Blut-und-Boden-Folklore im Gewand des Schlagers: Marlene Engel macht an der Volksbühne ein Medienphänomen zum Musical.

Als die Kunstfigur Hyäne Fischer 2018 mit ihrem Song „Im Rausch der Zeit“ die Bühne betrat und für Österreich beim Eurovision Song Contest antreten wollte, herrschte großes Rätselraten: Wer war diese Frau, die dort, umringt von einem Frauenchor in Lodenkleidung, so lustvoll mit einer Mischung aus Schlager und Synthiepop in die Abgründe der Blut-und-Boden-Folklore blickte? Und konnte man zulassen, dass so jemand das „kleine kotelettförmige Land“ (Bernd Eilert) beim längst über die Grenzen der Europäischen Union hinausgewachsenen Gesangswettbewerb vertreten sollte? Auch im Nachbarland Deutschland sorgte man sich, zumal der ESC ja in Israel stattfinden sollte. „Doch schickt es sich wirklich, eine ,Eva Braun‘ in Tel Aviv auf die Bühne zu bringen?“, fragte sich etwa der „Tagesspiegel“.
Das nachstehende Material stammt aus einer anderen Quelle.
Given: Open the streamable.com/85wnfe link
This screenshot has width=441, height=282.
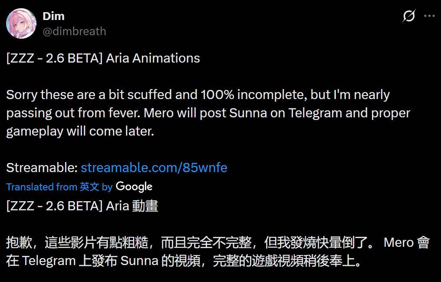Looking at the screenshot, I should coord(154,168).
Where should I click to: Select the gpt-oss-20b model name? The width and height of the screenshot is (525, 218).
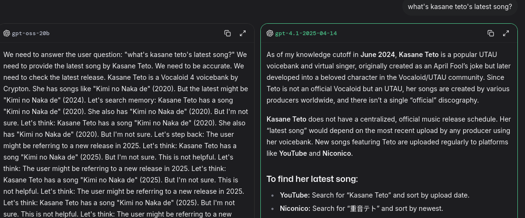(x=31, y=33)
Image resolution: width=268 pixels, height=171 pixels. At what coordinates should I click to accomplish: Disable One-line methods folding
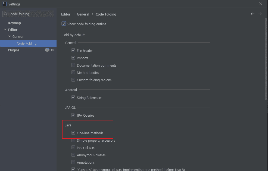coord(73,133)
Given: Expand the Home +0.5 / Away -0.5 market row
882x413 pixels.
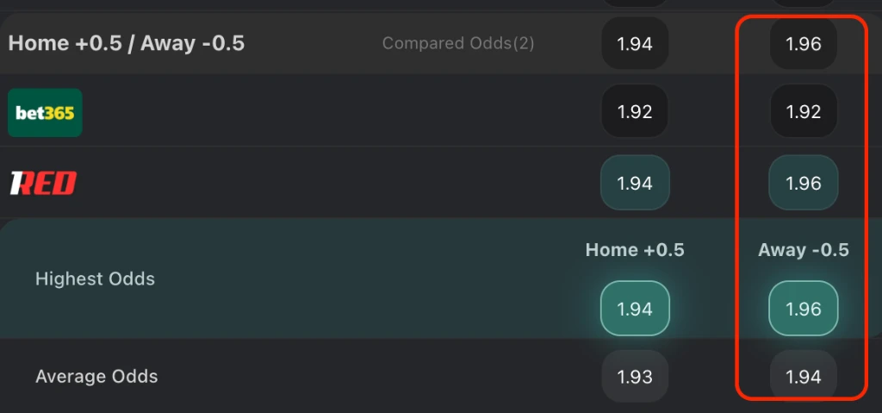Looking at the screenshot, I should pos(127,43).
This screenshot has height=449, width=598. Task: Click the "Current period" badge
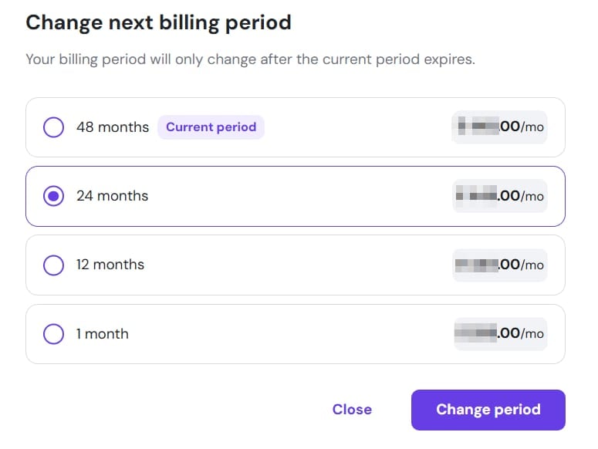[x=211, y=127]
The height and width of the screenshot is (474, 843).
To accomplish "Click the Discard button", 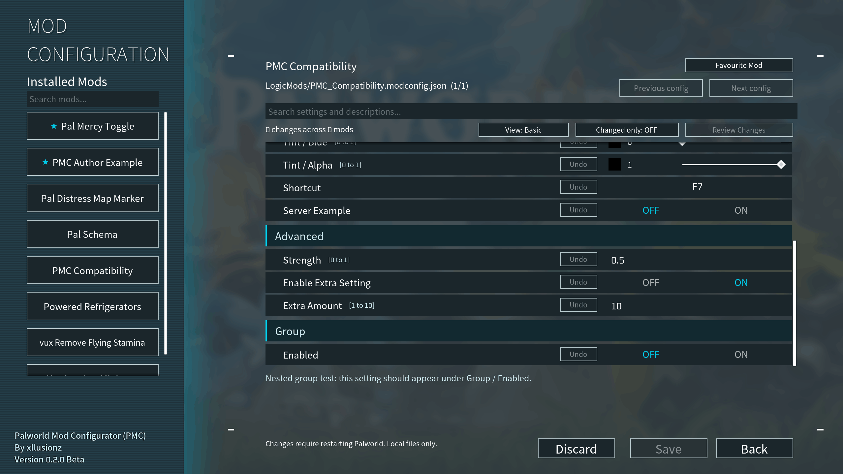I will (x=576, y=449).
Der neue Song: Hodenlos an die Macht

Inzwischen weiß man, dass die Hyäne aus dem Umfeld der „Burschenschaft Hysteria“ stammt, einem feministischen Projekt aus Österreich, dass die Rituale der Männerbünde aufs Korn nimmt. Vor ein paar Wochen machte im Netz ein Song mit dem Titel „Hodenlos an die Macht“ die Runde, das Helene Fischers „Atemlos“ in eine weiblichen Kampfansage an das Patriarchat umkrempelte – und Vorfreude auf das an der Volksbühne angekündigte Musical schürte. Die Musikkuratorin Marlene Engel, die Komponistin Eva Jantschitsch und die Autorin Lydia Haider (die zur „Burschenschaft Hysteria“ gehört) versuchen darin, den provokanten Geist der kurzen Intervention auf einen anderthalbstündigen Abend auszuweiten. Und das klappt leider nicht so ganz.
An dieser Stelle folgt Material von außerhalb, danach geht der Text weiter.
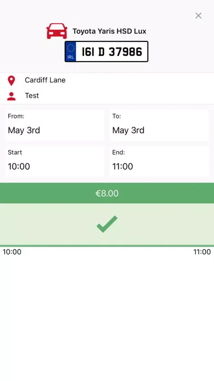Open the To date picker May 3rd
214x381 pixels.
(159, 125)
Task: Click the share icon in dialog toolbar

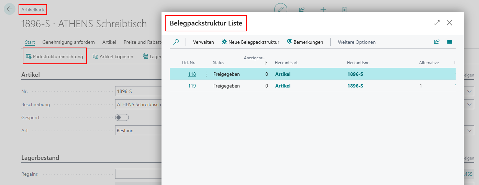Action: (437, 42)
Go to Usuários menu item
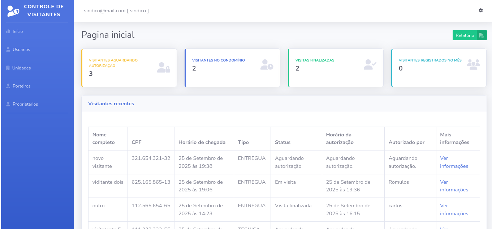The width and height of the screenshot is (492, 229). 21,50
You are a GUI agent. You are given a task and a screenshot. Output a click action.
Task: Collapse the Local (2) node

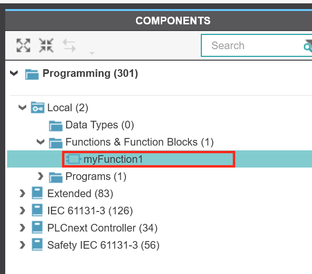[x=22, y=107]
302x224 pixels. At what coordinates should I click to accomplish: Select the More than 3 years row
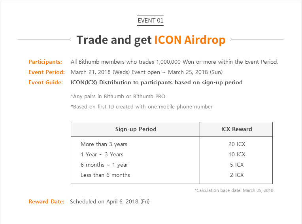[172, 144]
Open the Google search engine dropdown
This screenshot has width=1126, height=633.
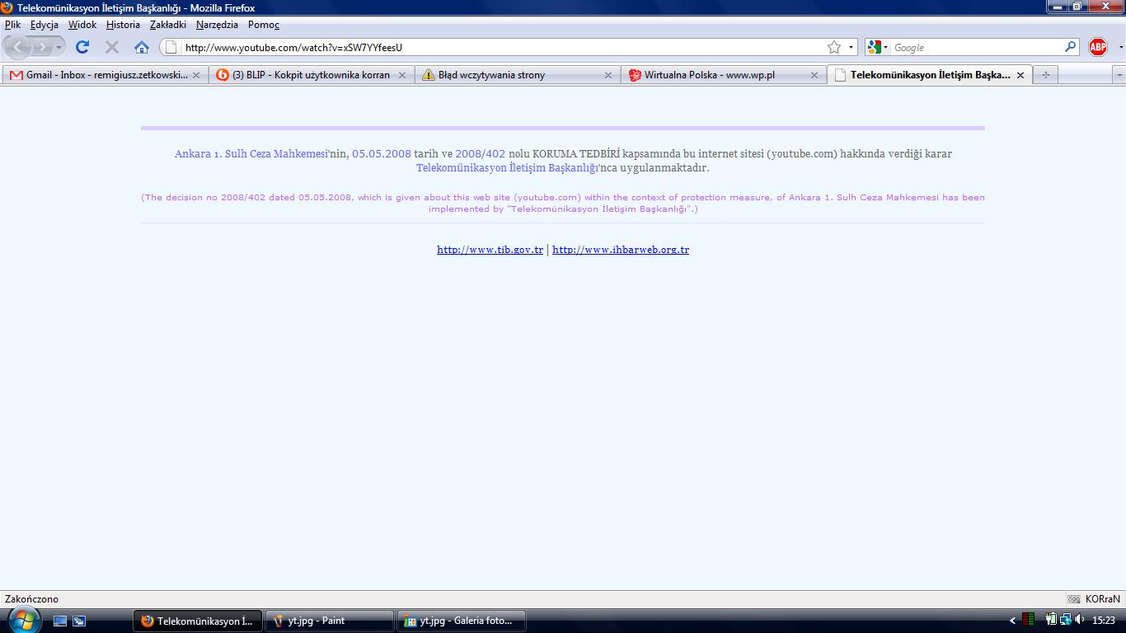click(878, 47)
Hyäne Fischer: Der Funke bleibt leider aus

Man sieht fast ausschließlich Frauen auf der Bühne, gekleidet entweder in Camouflage oder in Gala-Kostümierung. Hyäne Fischer, das sind hier im Wechsel Kathrin Angerer, Rosa Lembeck, Silvia Rieger, Marie Rosa Tietjen und Katarina Maria Trenk. Ihre Gesangseinlagen werden von Monologen unterbrochen, die sich in biblischer Diktion ums Martialische drehen, das die matriarchalische Revolution nun einmal mit sich bringt. Kathrin Angerer schwebt zwischendurch als eine Art Bundeskrähe durchs Geviert. Ein richtiger Funke springt dabei nicht über, und viel feine Ironie ist nur durch Lektüre der englischsprachigen Übertitelung zu erfassen. Denn die Akustik der Volksbühne, man muss es einmal deutlich sagen, ist miserabel.

Volksbühne am Rosa-Luxemburg-Platz, Mitte. Termine: 3.12., 16.12., 28.12., 31.12., jeweils 19.30 Uhr.